The Conversation writes that the poetry is part of the Tolkien scholar Verlyn Flieger's dynamic or dialectic of disenchantment, as seen in "The Sea-Bell", combined with and opposed by re-enchantment, as seen in "the elven-realm of Lothlórien".

The Tolkien Collector's Guide states that the three volumes are "packed full of new material and brilliant commentary." The review's four pseudonymous editors each recommend a couple of their favourite poems in the collection, including "#69 Iúmonna Gold Galdre Bewunden - The Hoard", "Appendix IV. Word Lists" (words and phrases in literature that Tolkien especially liked), "#90 Pearl" (the medieval poem that he translated), and "#185 The Complaint of Mîm the Dwarf".

Tolkien's biographer John Garth writes in The Times Literary Supplement that, as The Silmarillions creation myth indicates, the world of Middle-earth is shaped by "heavenly music"; his fiction is shaped both by his moral values and by "the music of language". Garth writes that this musicality, and use of older verse forms, allowed Tolkien "at his inventive best" to write poetry "as if for an intricate, delightful dance." Viewing the question of how Tolkien could achieve this from the point of view of biography, Garth notes that he read classical poetry by Virgil and Homer when at school, and was made to translate poetry from both Latin and Greek. He was attracted to writing poetry by its technical difficulty, which suited "his perfectionism ... [and] his ear for sound." Further, even his earliest poetry was "written to enchant".

=== Readership ===

Paolo Pizzimento, reviewing the book for the Associazione Italiana Studi Tolkieniani, wrote that it had long been awaited by scholars and Tolkien fans. It was however, in his view, neither a normal poetry collection consisting solely of finished texts, intended for the general public; nor exactly a critical edition, seeking to define the original or best form of the author's works, intended for scholars. Instead, it was an odd hybrid, making it hard to see what the book's intended readership might be. In addition, Pizzimento writes, the handling of multiple versions was distinctly repetitive. It would in his view have been better to reduce the repetition and to have devoted more of the available space to Tolkien's longer poems.

=== Presentation ===

John R. Holmes, in Journal of Tolkien Research, summarises his 40-page review, which even has a section on the glossary, by concluding that the book "is not reader-friendly." Among his reasons is the fact that the first lines of the poems are not indexed, "nor is there a separate first-line index, which used to be standard in poetry collections, and is sorely missed." He sees that as one of many instances of a poor "editorial philosophy". Another reason is the way each of the entries is labelled: instead of having a heading at the top of every two-page spread like 'The Horns of Ylmir (1912–1917)', there's just 'Item 13', in his view hardly helpful for navigation.
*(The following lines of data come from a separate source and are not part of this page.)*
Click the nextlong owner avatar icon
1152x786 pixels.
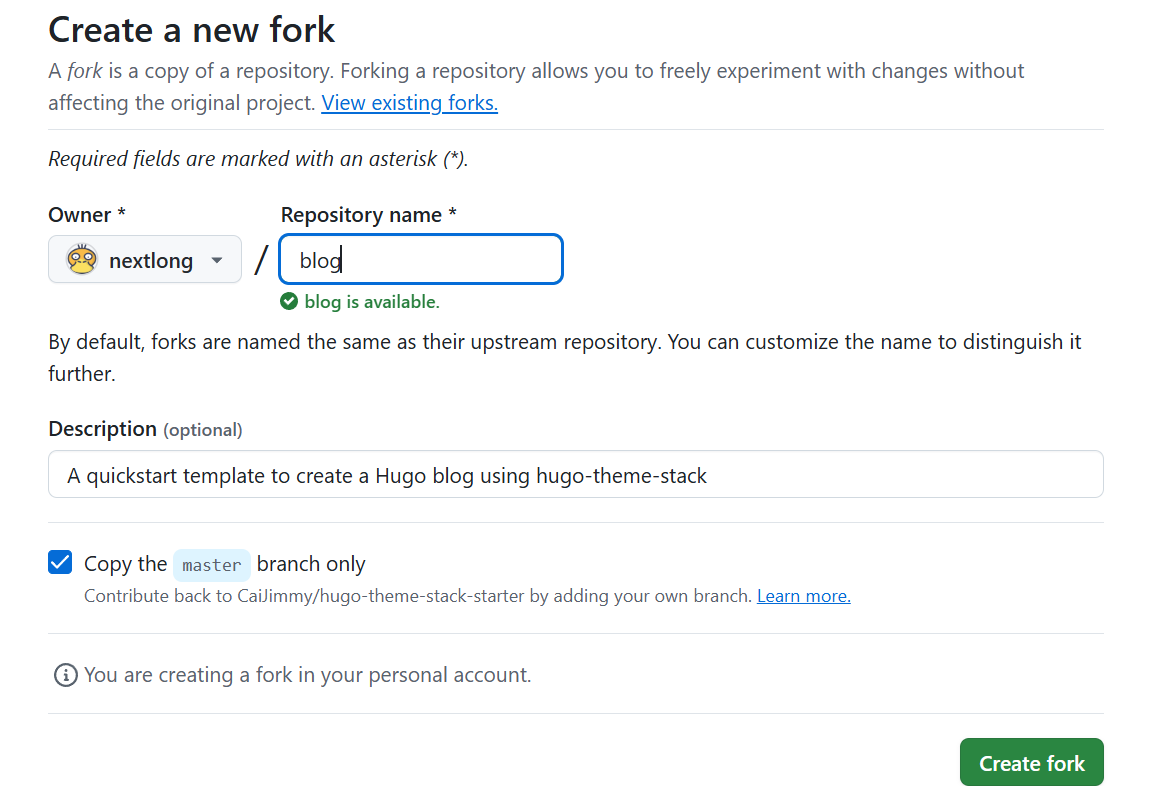(82, 260)
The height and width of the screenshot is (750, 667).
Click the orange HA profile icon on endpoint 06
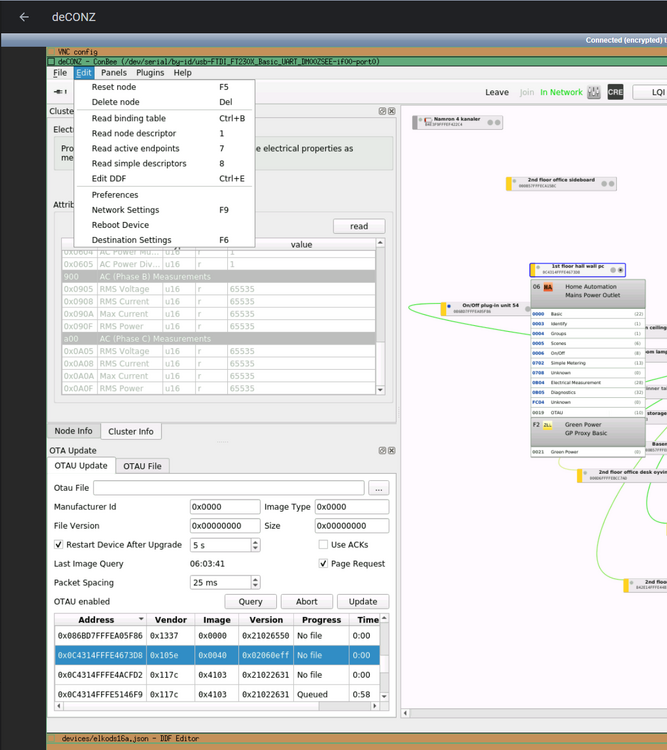[x=548, y=287]
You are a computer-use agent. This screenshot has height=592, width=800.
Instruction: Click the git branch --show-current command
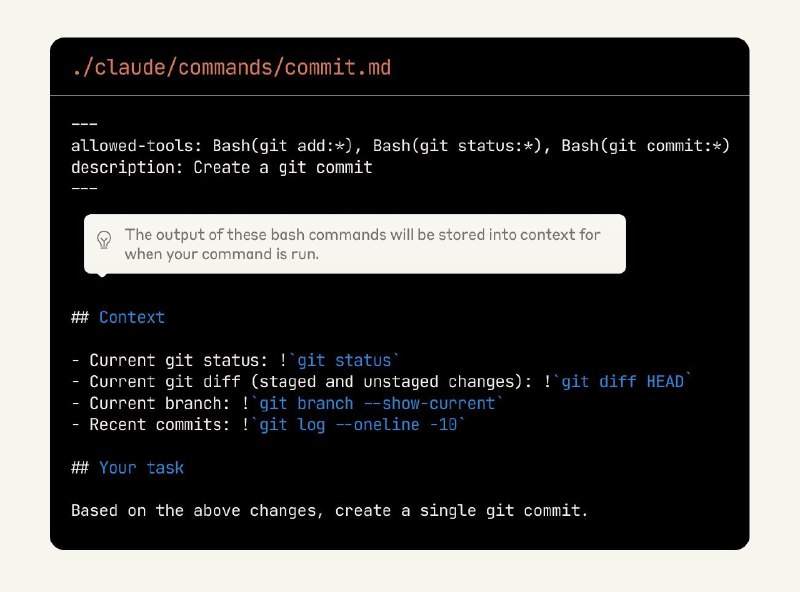coord(377,403)
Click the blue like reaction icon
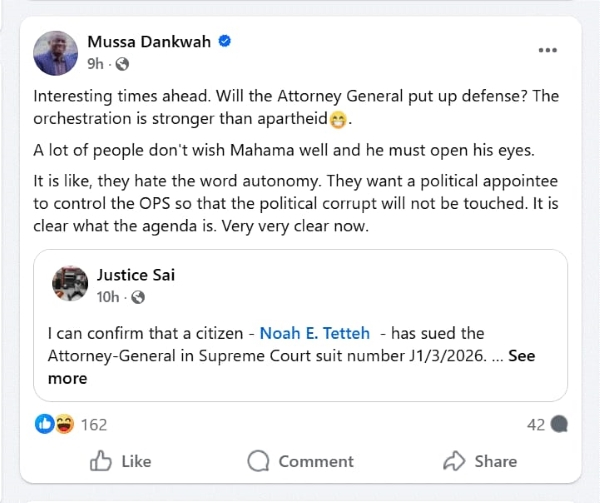This screenshot has height=503, width=600. click(44, 424)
Holmes writes that "the text is just too indiscriminate. It sprawls." Holmes comments that more efficient methods for dealing with multiple versions are well known to editors of everything from Shakespeare to William Blake's poetry, for instance. He comments that "even as the Baggins side of the reviewer complains about the needless multiplication of texts, the Tookish side rejoices at the access to variants (which, of course, a more streamlined text would still give us)." Holmes is, in short, fascinated by the many philological details and insights into Tolkien's mind that the text provides, and infuriated by what he sees as a cluttered, repetitive presentation of the mass of drafts. Henry Oliver in Prospect comments that a poem like "Moonshine", "hardly Tolkien's best work", takes up five pages with three versions and scholarly notes, making for an unrewarding read. Far better, in Oliver's view, is the treatment of "For W.H.A." (the poet W. H. Auden) which is covered in three pages "with a translation and brisk note" and no repetition.

Holmes wonders, too, at the method of selection among many comparable items: The Hobbit is represented by only 8 out of 24 poems that it contains, and he wonders why it should have been necessary to omit any of them, and why the chosen poems are described so imprecisely, rather than analysed in terms of the placement of stresses and Tolkien's willingness in a poem like Chip the Glasses and Crack the Plates! to write "counter to the iambic 'norm' of English verse".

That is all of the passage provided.